### PROVIDED DATA
------------------------------------------------------------

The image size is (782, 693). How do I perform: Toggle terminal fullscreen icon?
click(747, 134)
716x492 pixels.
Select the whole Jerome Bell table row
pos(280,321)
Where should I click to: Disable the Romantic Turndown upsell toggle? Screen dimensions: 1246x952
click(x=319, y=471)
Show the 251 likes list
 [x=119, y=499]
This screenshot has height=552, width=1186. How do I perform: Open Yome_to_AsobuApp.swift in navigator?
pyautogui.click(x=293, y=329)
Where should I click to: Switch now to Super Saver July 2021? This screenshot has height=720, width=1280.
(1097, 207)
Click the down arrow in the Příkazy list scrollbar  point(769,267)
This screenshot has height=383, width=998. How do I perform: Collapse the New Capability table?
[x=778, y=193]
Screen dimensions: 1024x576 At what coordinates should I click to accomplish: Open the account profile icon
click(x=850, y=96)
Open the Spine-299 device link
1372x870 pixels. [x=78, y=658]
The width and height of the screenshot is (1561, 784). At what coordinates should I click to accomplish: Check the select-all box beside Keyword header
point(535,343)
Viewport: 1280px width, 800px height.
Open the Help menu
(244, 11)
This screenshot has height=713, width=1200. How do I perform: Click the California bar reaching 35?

------------------------------------------------------------

### EXERCISE
The expected answer is an exact copy of the lines above, beginning at the line with "Select the whole Jerome Bell table row" and ending at the line with "Viewport: 1280px width, 800px height.", with both ends in.

### EXERCISE SOLUTION
Select the whole Jerome Bell table row
pos(280,321)
Where should I click to: Disable the Romantic Turndown upsell toggle? Screen dimensions: 1246x952
click(x=319, y=471)
Show the 251 likes list
 [x=119, y=499]
This screenshot has height=552, width=1186. How do I perform: Open Yome_to_AsobuApp.swift in navigator?
pyautogui.click(x=293, y=329)
Where should I click to: Switch now to Super Saver July 2021? This screenshot has height=720, width=1280.
(1097, 207)
Click the down arrow in the Příkazy list scrollbar  point(769,267)
This screenshot has height=383, width=998. How do I perform: Collapse the New Capability table?
[x=778, y=193]
Screen dimensions: 1024x576 At what coordinates should I click to accomplish: Open the account profile icon
click(x=850, y=96)
Open the Spine-299 device link
1372x870 pixels. [x=78, y=658]
The width and height of the screenshot is (1561, 784). At what coordinates should I click to accomplish: Check the select-all box beside Keyword header
point(535,343)
Viewport: 1280px width, 800px height.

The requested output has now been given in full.